2 thoughts on “Bintang

  1. Well, the super-fast trail runner Mykhailo made it to the top earlier this month in just 3 hours and 24 minutes! Apparently the first 3.5km is asphalt so that’s easy. Higher up, not possible to run! Anyway, that definitely means it is doable as a dayhike for the fit who set out at first light. Mykhailo almost stepped on a snake and ‘heard some strange voices’!

  2. This was going to be my first hike on the Malay Peninsula (after a disastrous start in August when the Tahan trip I joined was so appallingly managed that I quit before it properly started!) It is just about doable in a weekend from Penang, and could be hiked in one long day by really fit hikers if you set out at first light. Coming from Jakarta on the direct AirAsia flight is doable, but you need one night camping and to have transport arranged.

    Anyway, I was given a contact number for a hiker I thought lived in Penang but it turned out he was actually based in KL. Bakh was his name. Seemed knowledgeable about the mountains and was keen to hike Bintang. I gave him the dates of the two weekends I would be in Penang and later the same day he said he and his friends from KL wanted to join for the December weekend. This seemed promising, but with nobody from Penang going, it was going to be hard and expensive for me alone to get from Penang airport to the trailhead. Indeed, it soon became clear that they didn’t want to or couldn’t pick me up on the main road but expected me to meet them at the trailhead which is obscure and remote and would be really difficult getting back to the airport in a rush from.

    A few days passed and he sent another message saying we would meet at the trailhead at 3pm and not reach the summit until 9pm. They would all be car-sharing from KL. Nice for them. Quite why we would want to wait until 3pm to start the trek was not clear, but it sounded like from this originally being my plan that I suggested, this Bakh fellow had then arranged an itinerary to suit him and his friends from KL – a plan that was totally inconvenient for me, the person who originally mentioned doing a trek up this mountain. When I said as much, he said his hands were tied as he was in the middle between me and his friends in KL!

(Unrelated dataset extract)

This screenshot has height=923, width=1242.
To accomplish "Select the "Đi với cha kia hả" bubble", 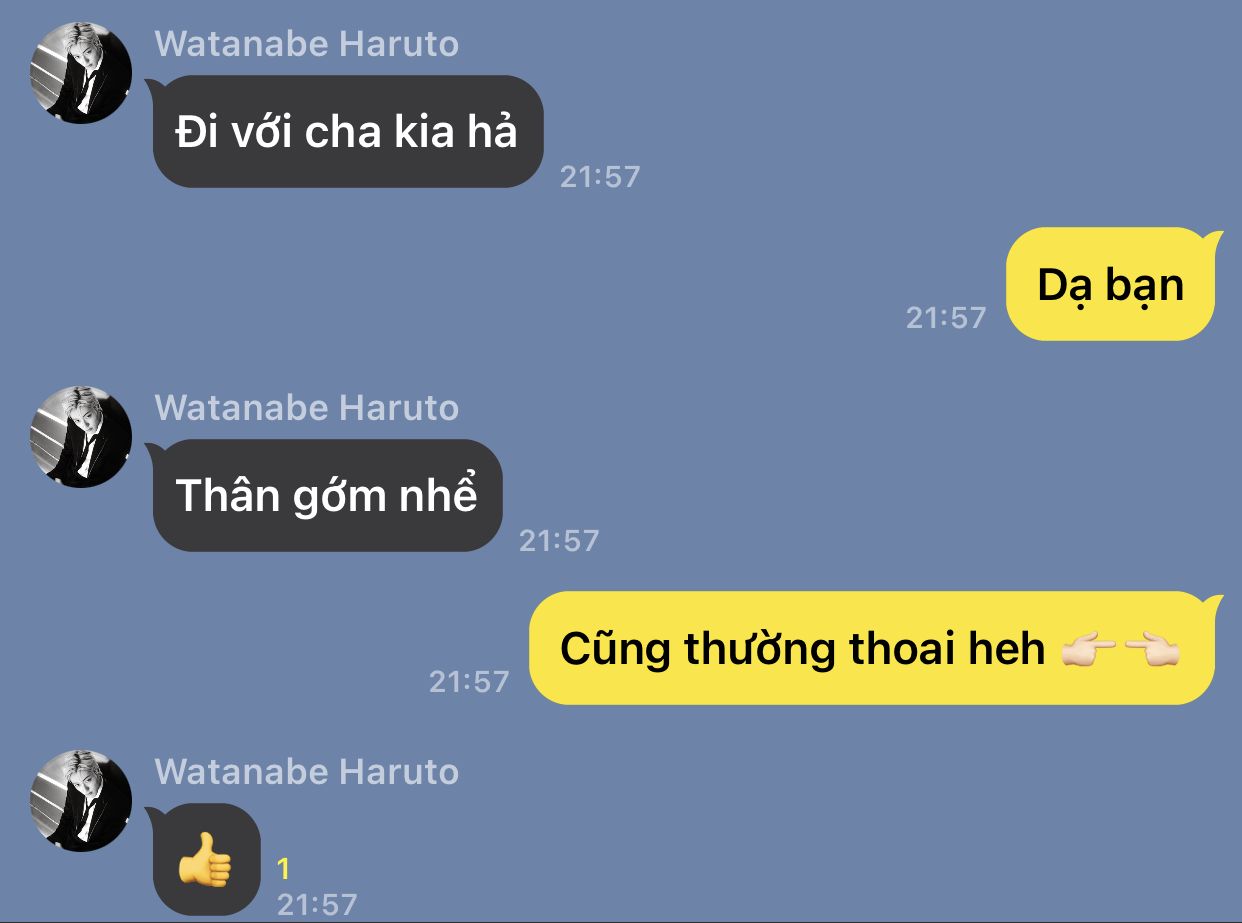I will [x=347, y=131].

    Well, all I can say is that once again the hikers of the Malay Peninsula have astounded me with their incompetence, selfishness and rudeness. I told him to forget it, that I would hike Bintang in January and that is still my plan.
    So I got in touch with a local guide for Gunung Bintang, Mimo, to say I would not be joining the other group as the itinerary was totally inconvenient for me and that I would like to do it in January. I asked him how much the price would be and he said ‘guide RM200 per day’ plus RM50 for food and transport from airport RM180 and permit RM10. So about RM640 in total! Crazy prices and of course RM200 is around double what you should pay someone for walking up a hill. Quite why guides expect food costs to be paid for is a strange one. It’s not like they would not be eating if they were just staying at home!

    Anyway, after a bad week, I swore at this guy. He then said ‘normal Malaysia rate guide internasional double harga…. I dah kasi u malaysia rate RM200 tu’ which rough translates as the local price for a guide is RM200 and foreigners normally pay double (i.e RM400 per day!!!!) but I am giving you the local price. Lovely. I swore at him again and told him I would mention him on my website. He then threatened to ‘viral’ me as he had a scan of my passport. ‘I blh viral u’ or ‘I boleh viral you’ for those that can be bothered to write full words, i.e I will tell other hikers in the Malaysian hiking community about you. Haha. What a complete t**ser. So, Mimo not recommended.

    There you are…. More rip offs and racism and incompetence in Peninsula Malaysia. I would like to think I have just had a bad start…. Third time lucky, perhaps?

    Anyone in the Penang area who fancies hiking this mountain in January please get in touch, assuming you don’t want to try to empty my wallet or think it’s ok to charge me double because I was born outside Malaysia. All I’m trying to do is go for a hike…. Shame about the people who make this such an enormous and unenjoyable task to arrange it.